Results: We previously developed an OS signature for HNSCC treated with ICIs: Risk score = 1.24*log10(LDH) - 1.95*log10(% lymphocytes) + 0.47*log10(abx neutrophils). Optimal risk score cutpoints for the trichotomized signature were identified, and Kaplan-Meier curves showed good separation among risk groups. The external validation dataset demonstrated no significant clinicodemographic differences from the dataset used to develop the signature, except that ICIs were more frequently first-line therapy in the validation dataset. Trichotomizing risk groups in the validation dataset using the predetermined cutpoints was borderline significant (p=0.068), with Kaplan-Meier curves showing low-risk group with best OS and some overlap between intermediate and high-risk groups.
SIRI was evaluated in our ICI treatment cohort. Higher SIRI scores correlated with worse OS (HR 2.6, [95% CI 1.0-4.2], p<0.001), with an even stronger association observed when the model was adjusted for ECOG performance status, p16 status, and smoking (HR 2.9, [95% CI 1.2-4.7], p<0.001). ROC curves showed similar performance between our prognostic model (AUC=0.641) and SIRI (AUC=0.623).

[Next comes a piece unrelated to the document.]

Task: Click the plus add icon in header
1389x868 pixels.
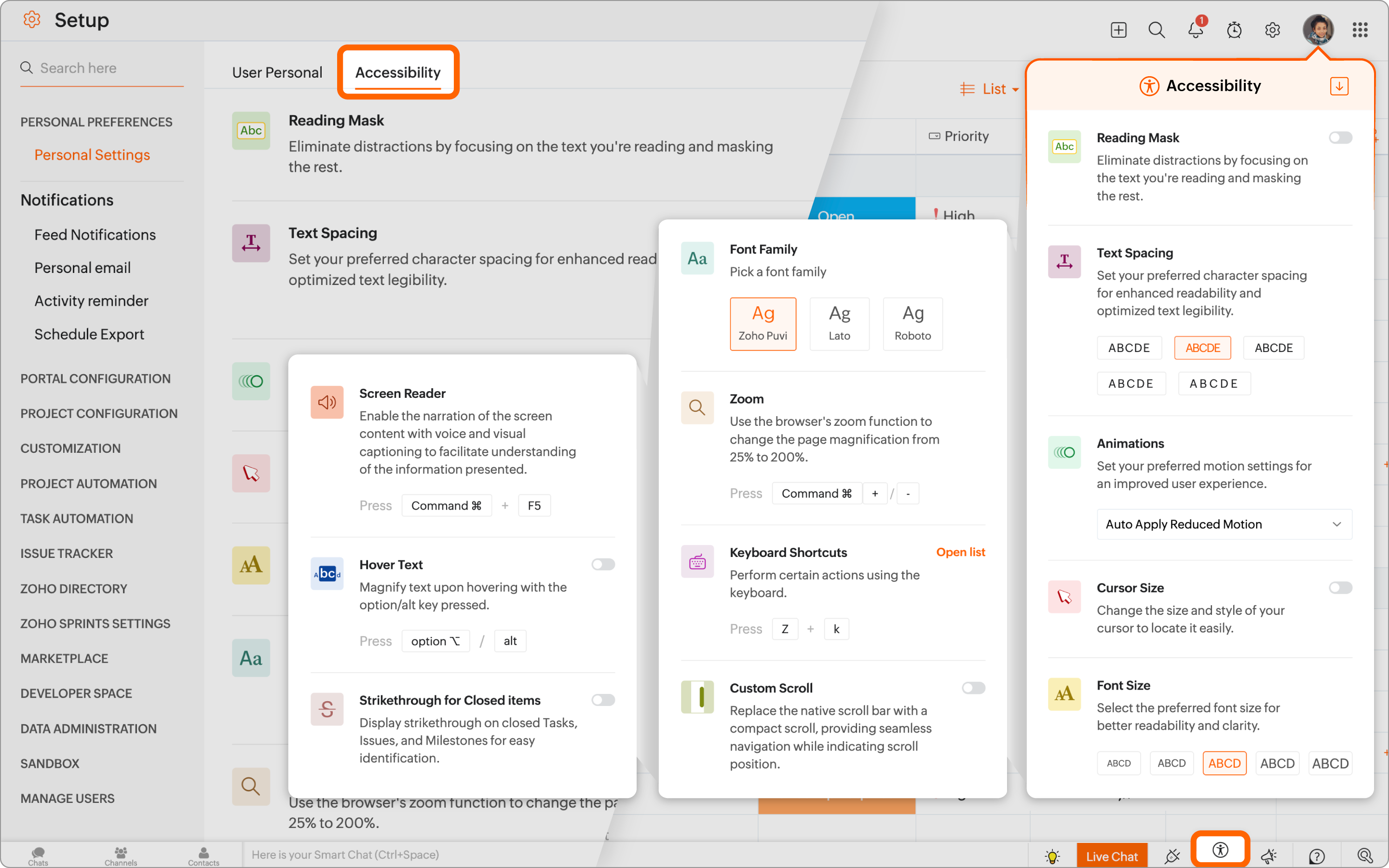Action: tap(1118, 30)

Conclusions: We previously developed a prognostic signature for OS based on previously-identified PBBMs for HNSCC treated with ICIs. Validation of the signature was promising, although limited by sample size. SIRI was shown for the first time to correlate with OS in the immunotherapy treatment setting and performs similarly to our prognostic signature. Our prognostic model may improve patient selection for ICIs and warrants validation in a larger cohort receiving first-line ICIs as well as correlation with CPS biomarker.